Une grande diversité de la gamme et des performances qui peuvent venir titiller la politique 100% électrique de Tesla.
Avec modestie mais assurance, Hyundai s’immisce dans le marché de la voiture électrique et autonome et pourrait bien marquer des points rapidement.
La commercialisation cette année de la gamme Ioniq qui bannit le tout-pétrole avec ses versions 100% électrique, hybride rechargeable et hybride classique, permet de couvrir tous les types d’utilisations.
Et si c’était ça, la stratégie idéale de production automobile en 2017 ?
Proposer un dégradé de motorisations pour conduire progressivement l’automobiliste jusqu’au 100% électrique ?
D’autant plus que Hyundai pourrait démocratiser l’aspect ultra-technologique, jusque là réservé à certains constructeurs haut-de-gamme.
En effet, le constructeur Coréen va proposer une option de pilote automatique développée en interne sur sa Ioniq.
Une avancée qui pourrait séduire certains automobilistes encore rebutés par le prix et les contraintes du tout-électrique proposé par Tesla.
 
Autopilote à 8 capteurs et détection laser LIDAR
Ça n’est pas encore l’Autopilotà 21 capteurs de Tesla, mais avec 8 éléments et l’utilisation inédite de la technologie de télédétection laser LIDAR, Hyundai s’en rapproche.
L’option de pilotage automatique mise à l’épreuve sur sa Ioniq 100% électrique embarquera 4 radars de moyenne et longue portée, trois caméras à l’avant et trois capteurs lasers LIDAR.
Une plateforme moins coûteuse selon le constructeur, qui pourrait permettre à davantage de conducteurs d’accéder à la technologie.
L’ensemble sera dissimulé dans les pare-chocs et viendra compléter les dispositifs d’assistance à la conduite déjà présents sur les modèles en production comme le régulateur de vitesse adaptatif, le radar et le système d’aide au maintien de trajectoire.
Dans l’habitacle, un deuxième écran viendra s’ajouter en saillie au-dessus de celui de série, et sera réservé à l’affichage des paramètres de pilotage automatique.

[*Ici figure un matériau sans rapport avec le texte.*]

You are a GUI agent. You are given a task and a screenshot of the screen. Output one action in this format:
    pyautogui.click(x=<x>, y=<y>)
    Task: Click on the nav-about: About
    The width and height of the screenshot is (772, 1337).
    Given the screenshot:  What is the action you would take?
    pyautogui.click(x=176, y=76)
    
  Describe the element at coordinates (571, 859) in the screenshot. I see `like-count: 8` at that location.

Un élément attire toutefois l’attention : l’utilisation d’un GPS et d’une logiciel de cartographie présenté comme de « haute définition » par Hyundai et sur lequel la Ioniq s’appuiera pour connaître l’inclinaison et la largeur de la route, entre autres données.
Si les tests de l’autopilot dans les rues de Las Vegas ont été annoncés réussis, on peut toutefois se demander si le risque d’inexactitude des donnés de cette carte peuvent fausser le système.
On n’attend qu’à voir.
Sans entrer dans les détails, le constructeur assure que son pilote automatique est capable de détecter de nombreux éléments comme les panneaux stop, les feux de circulation, les travaux, routes barrées et ralentisseurs.
Le véhicule réagirait en conséquence aux dangers comme la présence d’enfants et animaux ainsi qu’aux intersections sans signalisation.
Deux simulateurs présents sur le stand Hyundai du salon de Genève 2017 ont permis d’avoir un aperçu de la technologie en réalité virtuelle.
Hyundai n’annonce cependant aucune date de commercialisation ni de tarif de l’option.